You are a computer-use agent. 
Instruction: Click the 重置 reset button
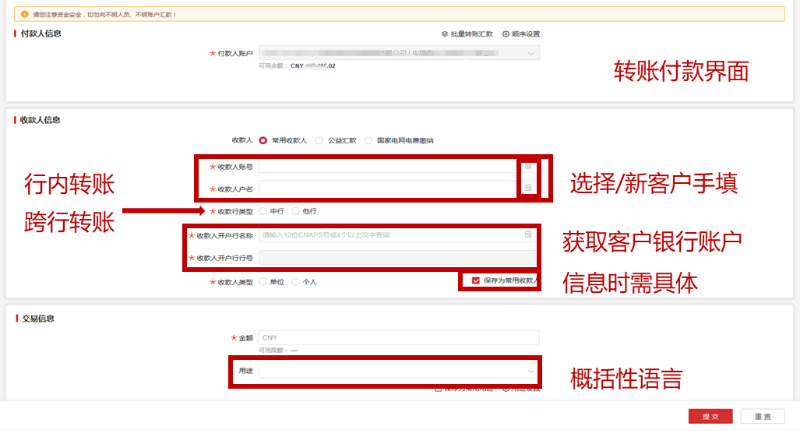pos(762,416)
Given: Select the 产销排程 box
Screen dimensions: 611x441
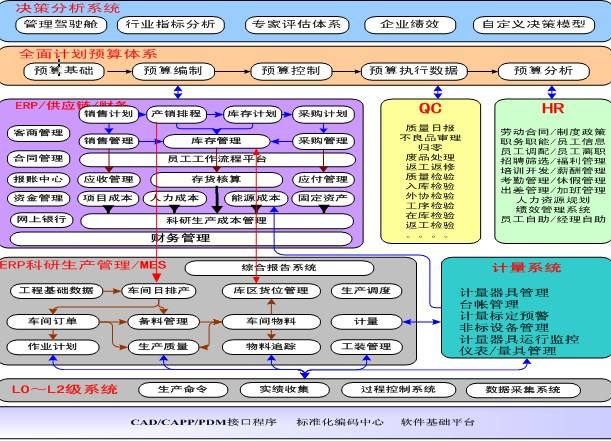Looking at the screenshot, I should tap(176, 114).
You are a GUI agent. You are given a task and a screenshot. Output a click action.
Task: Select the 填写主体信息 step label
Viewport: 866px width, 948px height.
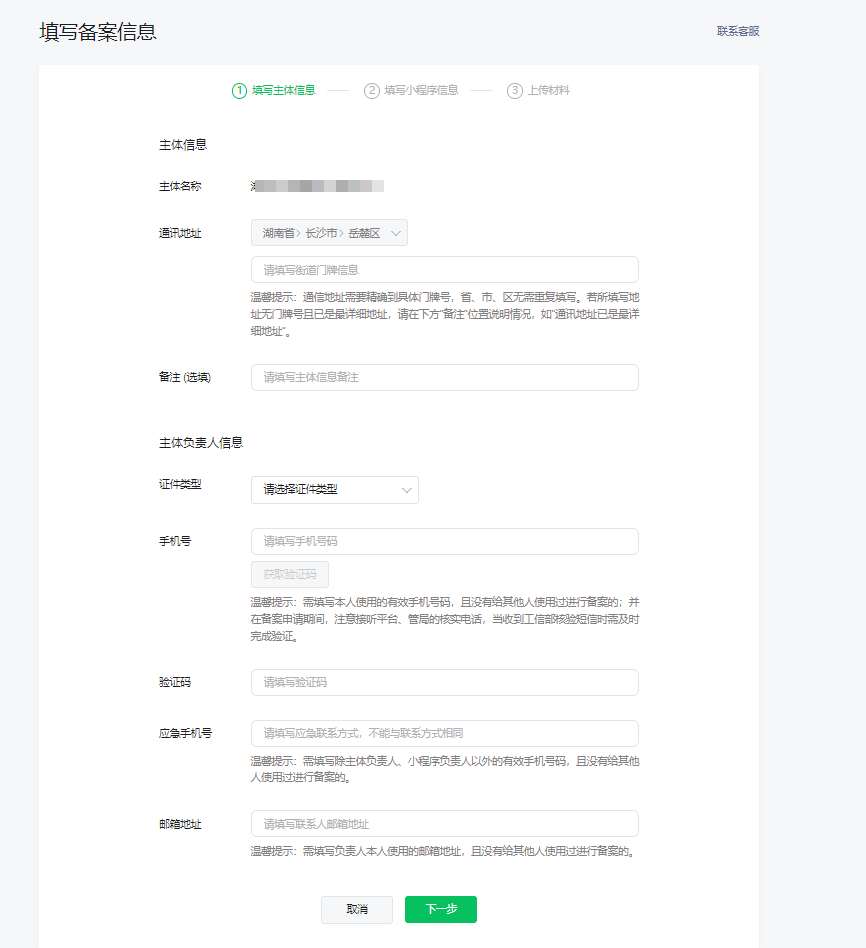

TO DO
Without the pictures, write out every line above exactly as it appears.

RESPONSE
You are a computer-use agent. 
Instruction: Click the 重置 reset button
pos(762,416)
Given: Select the 产销排程 box
Screen dimensions: 611x441
Looking at the screenshot, I should tap(176, 114).
You are a GUI agent. You are given a task and a screenshot. Output a click action.
Task: Select the 填写主体信息 step label
Viewport: 866px width, 948px height.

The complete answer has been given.